Researchers allegedly create a new 'controllable, reversible' gene-editing method in China | Interesting Engineering (23:07)

  • Scientists from the Chinese Academy of Sciences (CAS) have allegedly developed a new "controllable, reversible and safer" gene-editing approach using CRISPR technology.

    • The system, named Cas13d-N2V8 (rolls off the tongue)

  • The system showed a significant reduction in the number of off-target genes and no detectable collateral damage in cell lines and somatic cells, which indicated its future potential, according to a South China Morning Post newspaper report.

  • The new approach, the researchers claim, uses the Cas13 enzyme, targeting RNA, which is safer because RNAs are transient molecules that only exist in the cell for a short period of time and are not integrated into the genome.

    • The technique involves CRISPR, one of the most commonly used gene-editing techniques in recent years.

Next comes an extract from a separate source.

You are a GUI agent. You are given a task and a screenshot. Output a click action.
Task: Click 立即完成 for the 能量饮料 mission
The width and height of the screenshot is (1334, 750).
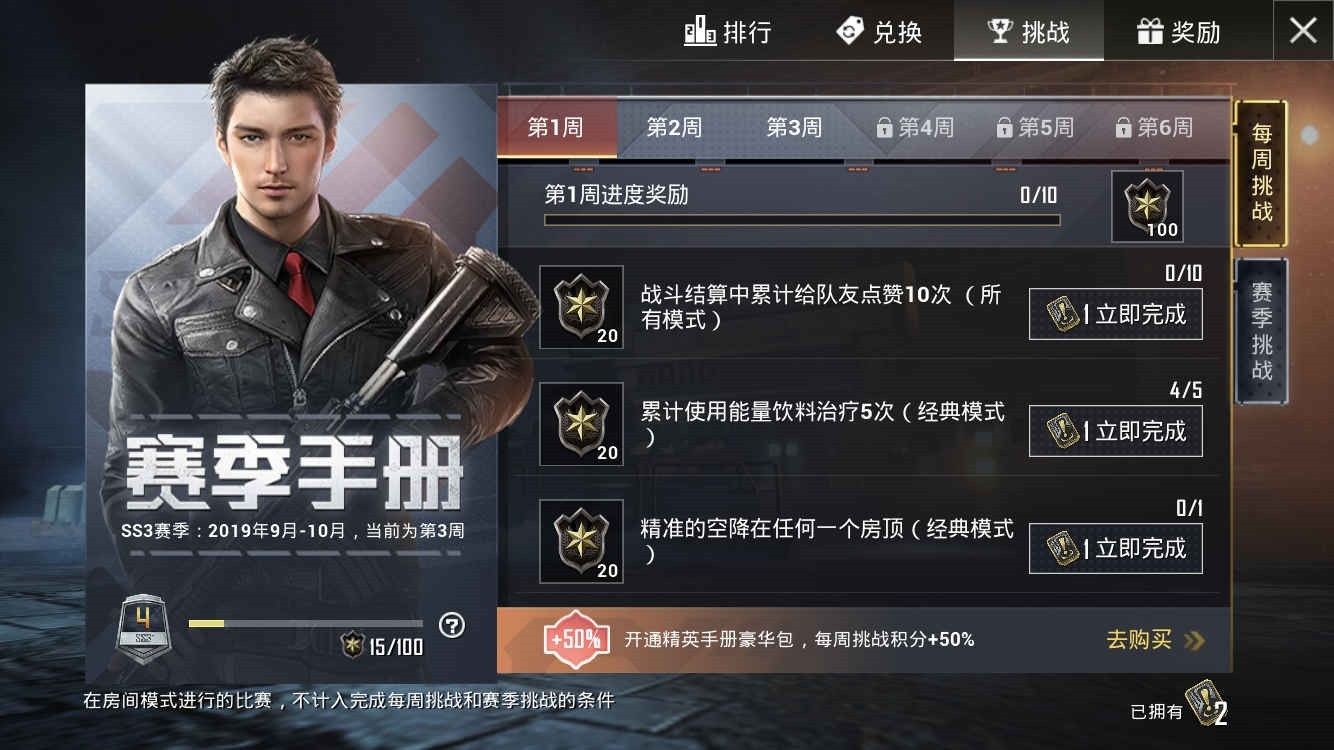(1116, 431)
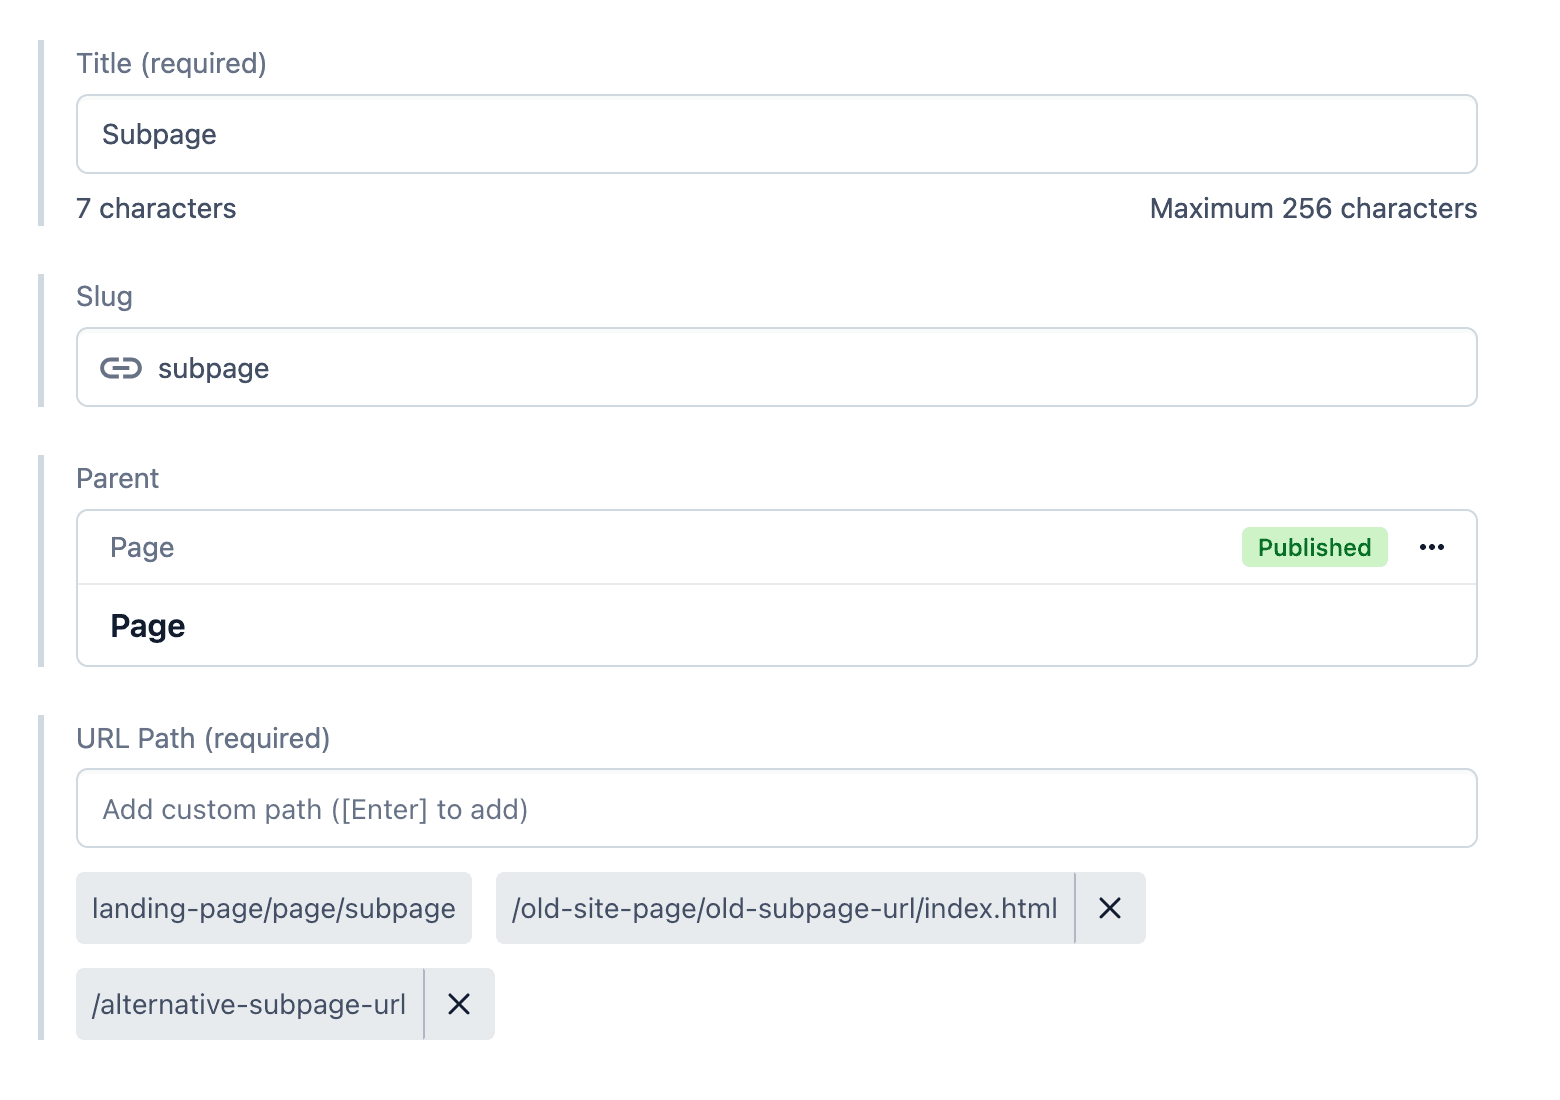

  • Researchers explained on the CAS website about the new technique:

    • “Cas13 can degrade both target and non-target RNAs at random … [But] the CRISPR-based gene editing tool does not permanently change the genome, and the effects of editing are controllable, reversible, and safer”

  • The researchers have a system to detect the collateral effects of Cas13 in mammalian cells, which they then used to create a large number of variants.

    • No detectable collateral damage in transgenic mice

  • The study’s abstract ends off with, “High-fidelity Cas13 variants with minimal collateral effects are now available for targeted degradation of RNAs in basic research and therapeutic applications.”